El segundo episodio que reviste de un simbolismo casi sobrenatural a esta indumentaria tuvo lugar en los octavos de final del Mundial de Francia 1998. En esa ocasión, el conjunto dirigido por Daniel Passarella volvió a vestir el azul como color predominante para medirse ante los ingleses, y nuevamente la fortuna sonrió a los sudamericanos. Tras un empate a dos goles en el tiempo reglamentario, la definición desde el punto penal inclinó la balanza a favor de Argentina por 4 a 3, sellando así un nuevo capítulo de predominio con esa camiseta. En aquella velada, el nombre de Javier Zanetti quedaría grabado en la retina de los aficionados gracias a una jugada de laboratorio desde un tiro libre que culminó con un gol que desnudó la fragilidad defensiva rival. Aquella versión de la casaca, con detalles alusivos a la bandera patria en los costados, se sumó al acervo de victorias que han construido una suerte de mitología en torno a su uso en los duelos ante los propiamente ingleses.
De esta manera, el cruce que se avecina en la capital georgiana no solo representa la primera ocasión en que ambas potencias futbolísticas se enfrentan en una instancia de semifinales, sino que además supone el tercer duelo mundialista en el que la Argentina optará por su uniforme suplente para encarar a su verdugo histórico.
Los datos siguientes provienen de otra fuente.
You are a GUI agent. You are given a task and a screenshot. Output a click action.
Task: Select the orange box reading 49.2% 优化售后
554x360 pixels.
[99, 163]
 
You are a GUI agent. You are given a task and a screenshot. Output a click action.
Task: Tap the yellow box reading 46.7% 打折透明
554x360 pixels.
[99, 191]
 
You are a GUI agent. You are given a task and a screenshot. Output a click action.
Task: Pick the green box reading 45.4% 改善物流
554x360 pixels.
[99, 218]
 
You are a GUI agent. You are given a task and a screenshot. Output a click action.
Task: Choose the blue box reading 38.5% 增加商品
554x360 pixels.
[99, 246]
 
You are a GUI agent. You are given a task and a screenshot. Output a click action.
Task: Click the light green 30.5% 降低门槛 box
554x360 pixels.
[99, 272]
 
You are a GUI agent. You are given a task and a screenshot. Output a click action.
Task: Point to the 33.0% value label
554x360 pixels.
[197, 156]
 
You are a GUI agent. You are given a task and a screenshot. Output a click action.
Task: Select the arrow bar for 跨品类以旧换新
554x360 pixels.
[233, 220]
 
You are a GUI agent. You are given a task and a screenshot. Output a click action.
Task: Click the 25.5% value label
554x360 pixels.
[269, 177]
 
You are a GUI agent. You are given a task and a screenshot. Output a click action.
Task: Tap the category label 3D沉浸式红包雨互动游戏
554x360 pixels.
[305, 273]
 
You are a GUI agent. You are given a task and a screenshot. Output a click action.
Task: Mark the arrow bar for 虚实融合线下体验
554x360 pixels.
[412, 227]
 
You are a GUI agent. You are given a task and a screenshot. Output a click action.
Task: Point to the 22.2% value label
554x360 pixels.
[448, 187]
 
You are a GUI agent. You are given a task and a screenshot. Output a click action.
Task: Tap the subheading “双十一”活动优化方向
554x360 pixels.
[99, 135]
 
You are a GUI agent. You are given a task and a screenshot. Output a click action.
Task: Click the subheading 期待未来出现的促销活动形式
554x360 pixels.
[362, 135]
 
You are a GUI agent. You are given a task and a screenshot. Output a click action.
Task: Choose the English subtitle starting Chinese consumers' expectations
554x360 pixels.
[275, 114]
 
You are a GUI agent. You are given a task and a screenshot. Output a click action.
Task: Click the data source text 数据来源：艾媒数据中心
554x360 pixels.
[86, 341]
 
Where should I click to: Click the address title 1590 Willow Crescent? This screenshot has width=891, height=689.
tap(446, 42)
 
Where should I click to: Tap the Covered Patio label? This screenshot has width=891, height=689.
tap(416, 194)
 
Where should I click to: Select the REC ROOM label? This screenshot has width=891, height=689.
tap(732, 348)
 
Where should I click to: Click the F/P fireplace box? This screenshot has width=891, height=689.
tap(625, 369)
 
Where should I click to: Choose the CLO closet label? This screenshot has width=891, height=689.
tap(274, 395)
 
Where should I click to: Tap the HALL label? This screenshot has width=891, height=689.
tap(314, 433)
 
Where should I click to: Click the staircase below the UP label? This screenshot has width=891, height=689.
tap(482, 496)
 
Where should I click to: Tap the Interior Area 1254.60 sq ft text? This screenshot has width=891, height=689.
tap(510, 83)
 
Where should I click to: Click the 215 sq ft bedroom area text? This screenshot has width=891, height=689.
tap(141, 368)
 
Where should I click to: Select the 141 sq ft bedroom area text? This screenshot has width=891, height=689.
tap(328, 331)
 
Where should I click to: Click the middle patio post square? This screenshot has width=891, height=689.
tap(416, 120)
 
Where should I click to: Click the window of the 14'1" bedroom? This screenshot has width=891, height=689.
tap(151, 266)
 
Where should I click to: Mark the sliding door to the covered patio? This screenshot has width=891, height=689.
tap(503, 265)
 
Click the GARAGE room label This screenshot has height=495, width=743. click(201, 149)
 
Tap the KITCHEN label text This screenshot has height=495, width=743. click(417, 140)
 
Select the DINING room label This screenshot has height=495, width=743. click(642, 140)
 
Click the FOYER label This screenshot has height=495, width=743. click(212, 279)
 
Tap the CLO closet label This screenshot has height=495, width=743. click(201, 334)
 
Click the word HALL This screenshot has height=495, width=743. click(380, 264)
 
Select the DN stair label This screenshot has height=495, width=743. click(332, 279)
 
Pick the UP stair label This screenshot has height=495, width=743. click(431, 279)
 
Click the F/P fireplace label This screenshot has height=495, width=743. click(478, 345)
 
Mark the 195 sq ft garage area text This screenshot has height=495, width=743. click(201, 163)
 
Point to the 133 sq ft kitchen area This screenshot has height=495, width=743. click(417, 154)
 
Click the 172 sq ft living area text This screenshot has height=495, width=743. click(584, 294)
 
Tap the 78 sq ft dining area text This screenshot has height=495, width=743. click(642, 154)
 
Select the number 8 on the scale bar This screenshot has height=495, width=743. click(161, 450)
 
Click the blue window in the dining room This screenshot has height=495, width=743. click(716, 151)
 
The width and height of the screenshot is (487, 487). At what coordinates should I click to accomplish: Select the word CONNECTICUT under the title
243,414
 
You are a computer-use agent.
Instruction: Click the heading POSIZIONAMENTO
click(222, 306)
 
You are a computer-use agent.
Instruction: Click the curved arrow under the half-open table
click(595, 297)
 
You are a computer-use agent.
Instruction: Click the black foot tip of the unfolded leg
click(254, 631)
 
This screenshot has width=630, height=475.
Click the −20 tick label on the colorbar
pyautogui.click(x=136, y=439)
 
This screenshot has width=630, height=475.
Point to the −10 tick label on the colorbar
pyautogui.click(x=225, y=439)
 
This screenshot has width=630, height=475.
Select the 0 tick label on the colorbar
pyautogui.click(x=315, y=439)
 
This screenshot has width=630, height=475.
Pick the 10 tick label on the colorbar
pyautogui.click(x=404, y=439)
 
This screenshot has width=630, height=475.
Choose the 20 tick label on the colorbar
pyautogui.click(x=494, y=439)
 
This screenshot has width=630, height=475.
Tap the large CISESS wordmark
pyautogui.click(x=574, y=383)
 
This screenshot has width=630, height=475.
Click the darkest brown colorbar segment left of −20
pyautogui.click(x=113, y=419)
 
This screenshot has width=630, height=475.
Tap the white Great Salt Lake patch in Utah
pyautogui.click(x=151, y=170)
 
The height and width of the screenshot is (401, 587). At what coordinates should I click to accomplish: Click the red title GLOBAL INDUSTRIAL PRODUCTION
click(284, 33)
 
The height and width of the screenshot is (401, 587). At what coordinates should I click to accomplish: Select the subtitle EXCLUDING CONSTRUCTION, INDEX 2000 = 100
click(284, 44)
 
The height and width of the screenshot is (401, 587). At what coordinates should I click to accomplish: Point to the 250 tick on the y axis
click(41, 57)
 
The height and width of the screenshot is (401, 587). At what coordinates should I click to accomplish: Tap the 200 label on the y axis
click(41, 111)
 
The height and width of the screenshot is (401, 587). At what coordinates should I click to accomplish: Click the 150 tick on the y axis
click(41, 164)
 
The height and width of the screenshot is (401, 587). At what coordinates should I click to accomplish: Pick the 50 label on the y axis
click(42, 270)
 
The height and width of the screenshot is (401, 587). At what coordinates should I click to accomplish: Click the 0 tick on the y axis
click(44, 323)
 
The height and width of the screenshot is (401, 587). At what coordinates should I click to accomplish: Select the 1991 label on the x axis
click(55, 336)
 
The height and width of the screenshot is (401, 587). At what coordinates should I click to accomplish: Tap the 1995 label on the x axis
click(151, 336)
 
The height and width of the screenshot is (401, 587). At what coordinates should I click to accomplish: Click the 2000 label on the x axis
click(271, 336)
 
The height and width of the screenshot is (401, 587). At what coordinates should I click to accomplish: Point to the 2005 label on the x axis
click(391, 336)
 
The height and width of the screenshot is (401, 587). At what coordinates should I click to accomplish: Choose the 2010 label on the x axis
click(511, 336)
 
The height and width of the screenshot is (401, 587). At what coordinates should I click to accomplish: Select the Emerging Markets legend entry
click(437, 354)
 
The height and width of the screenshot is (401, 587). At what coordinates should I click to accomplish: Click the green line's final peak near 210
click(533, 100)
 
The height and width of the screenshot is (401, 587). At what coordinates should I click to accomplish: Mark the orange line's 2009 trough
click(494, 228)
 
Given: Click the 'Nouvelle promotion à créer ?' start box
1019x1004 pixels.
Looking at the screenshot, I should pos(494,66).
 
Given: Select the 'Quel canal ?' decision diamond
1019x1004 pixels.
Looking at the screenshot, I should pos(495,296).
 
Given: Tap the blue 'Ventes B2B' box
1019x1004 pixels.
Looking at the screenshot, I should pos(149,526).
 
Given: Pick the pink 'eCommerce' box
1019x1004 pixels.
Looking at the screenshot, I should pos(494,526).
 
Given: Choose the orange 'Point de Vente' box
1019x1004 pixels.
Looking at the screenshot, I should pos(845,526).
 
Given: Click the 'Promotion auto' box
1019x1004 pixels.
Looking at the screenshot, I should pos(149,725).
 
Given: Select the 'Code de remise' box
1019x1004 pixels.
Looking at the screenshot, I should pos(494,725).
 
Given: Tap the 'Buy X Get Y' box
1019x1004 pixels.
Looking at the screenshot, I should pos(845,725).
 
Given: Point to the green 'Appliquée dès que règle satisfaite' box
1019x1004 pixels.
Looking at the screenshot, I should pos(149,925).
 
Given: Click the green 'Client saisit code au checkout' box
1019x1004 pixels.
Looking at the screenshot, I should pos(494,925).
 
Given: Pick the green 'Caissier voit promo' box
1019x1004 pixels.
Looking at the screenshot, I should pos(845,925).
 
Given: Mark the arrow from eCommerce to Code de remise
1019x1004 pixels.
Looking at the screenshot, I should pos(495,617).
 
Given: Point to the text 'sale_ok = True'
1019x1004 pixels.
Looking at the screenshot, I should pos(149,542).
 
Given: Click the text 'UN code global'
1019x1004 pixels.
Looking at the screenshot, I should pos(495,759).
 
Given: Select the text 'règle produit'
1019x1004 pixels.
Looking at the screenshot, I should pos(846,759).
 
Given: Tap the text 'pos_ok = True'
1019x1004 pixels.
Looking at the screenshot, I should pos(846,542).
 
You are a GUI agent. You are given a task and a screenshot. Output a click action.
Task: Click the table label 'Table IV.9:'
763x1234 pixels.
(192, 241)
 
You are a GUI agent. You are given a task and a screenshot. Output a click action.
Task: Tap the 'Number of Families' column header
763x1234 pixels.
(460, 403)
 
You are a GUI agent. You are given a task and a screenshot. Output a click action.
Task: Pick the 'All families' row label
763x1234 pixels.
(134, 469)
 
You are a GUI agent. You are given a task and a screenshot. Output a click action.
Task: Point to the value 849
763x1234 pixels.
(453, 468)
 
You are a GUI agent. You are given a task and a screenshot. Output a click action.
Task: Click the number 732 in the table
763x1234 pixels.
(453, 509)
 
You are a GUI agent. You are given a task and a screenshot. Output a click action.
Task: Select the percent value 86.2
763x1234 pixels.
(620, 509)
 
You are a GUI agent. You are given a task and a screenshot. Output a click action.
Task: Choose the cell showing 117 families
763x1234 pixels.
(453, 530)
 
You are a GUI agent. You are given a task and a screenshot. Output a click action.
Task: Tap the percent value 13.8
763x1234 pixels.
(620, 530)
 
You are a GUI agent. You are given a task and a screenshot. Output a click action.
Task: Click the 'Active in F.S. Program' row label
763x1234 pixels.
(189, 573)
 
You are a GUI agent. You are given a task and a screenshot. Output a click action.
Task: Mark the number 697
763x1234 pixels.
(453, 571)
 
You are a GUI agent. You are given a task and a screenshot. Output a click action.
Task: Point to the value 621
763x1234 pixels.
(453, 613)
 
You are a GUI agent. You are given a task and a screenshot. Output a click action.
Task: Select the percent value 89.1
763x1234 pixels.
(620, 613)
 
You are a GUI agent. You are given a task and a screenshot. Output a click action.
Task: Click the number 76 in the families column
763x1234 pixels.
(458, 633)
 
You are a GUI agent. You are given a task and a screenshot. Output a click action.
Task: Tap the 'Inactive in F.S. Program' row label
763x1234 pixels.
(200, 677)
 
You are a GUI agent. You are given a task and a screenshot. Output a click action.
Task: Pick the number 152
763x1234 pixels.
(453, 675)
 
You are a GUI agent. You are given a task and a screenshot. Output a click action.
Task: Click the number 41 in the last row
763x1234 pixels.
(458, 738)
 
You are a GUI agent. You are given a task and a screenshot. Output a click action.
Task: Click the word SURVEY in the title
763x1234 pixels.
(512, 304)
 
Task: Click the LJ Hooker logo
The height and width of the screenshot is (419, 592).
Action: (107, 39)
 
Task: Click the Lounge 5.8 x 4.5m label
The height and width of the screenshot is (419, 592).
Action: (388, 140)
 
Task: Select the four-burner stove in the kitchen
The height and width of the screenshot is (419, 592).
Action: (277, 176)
Este dato, que para muchos es carne de análisis y pronóstico, para Tuchel no era más que una anécdota curiosa que reveló su absoluta indiferencia por el folklore que rodea al balompié. El estratega alemán, con su confesión a corazón abierto, no hizo más que confirmar que su preparación se nutre de conceptos tácticos, de vídeos de movimientos y de diagramaciones en la pizarra, y que cualquier otro ingrediente, por más jugoso que resulte para los cronistas, carece de importancia en su universo particular. Mientras el mundo se debate entre la superstición y la estadística, el entrenador germano prefiere reírse de su propio desconocimiento y reafirmar que, para él, el fútbol se gana en el campo, y no en el imaginario colectivo que envuelve a las prendas que visten los jugadores.